/---

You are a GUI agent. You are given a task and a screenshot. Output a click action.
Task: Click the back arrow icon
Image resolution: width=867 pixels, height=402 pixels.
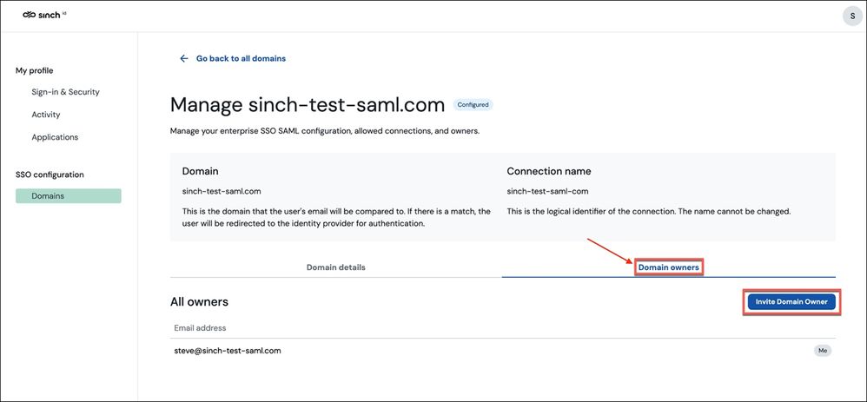184,59
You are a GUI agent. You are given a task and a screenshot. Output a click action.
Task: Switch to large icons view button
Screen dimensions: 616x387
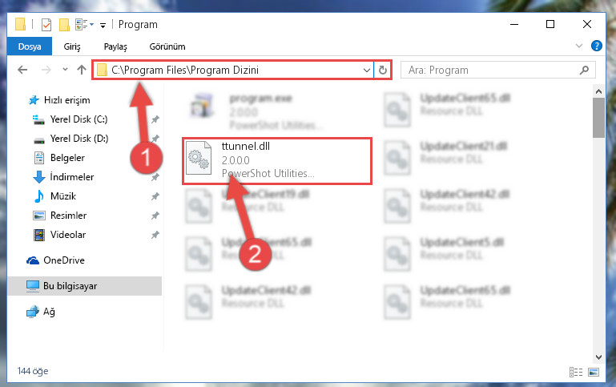(x=594, y=372)
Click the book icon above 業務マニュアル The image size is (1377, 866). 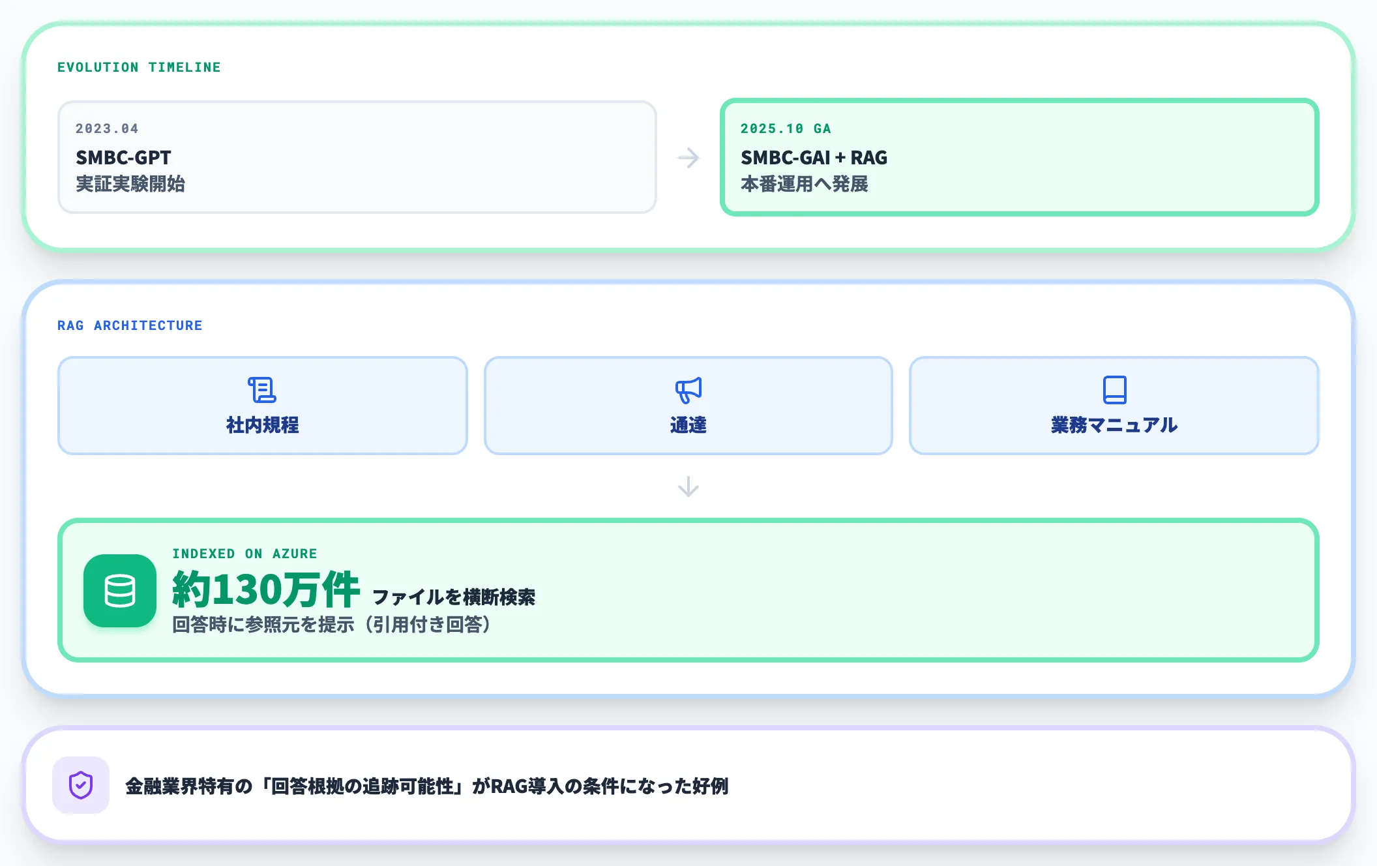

\---

Work instructions.
Rewrite the lines above with every instance of "screenshot" changed to "screen capture", keeping everything else the same. Leave the pictures out of your answer.

Output of the task.
You are a GUI agent. You are given a task and a screen capture. Output a click action.
Task: Click the back arrow icon
Image resolution: width=867 pixels, height=402 pixels.
184,59
You are a GUI agent. You are given a task and a screen capture. Output a click action.
Task: Switch to large icons view button
Screen dimensions: 616x387
(x=594, y=372)
Click the book icon above 業務マニュアル The image size is (1377, 866). 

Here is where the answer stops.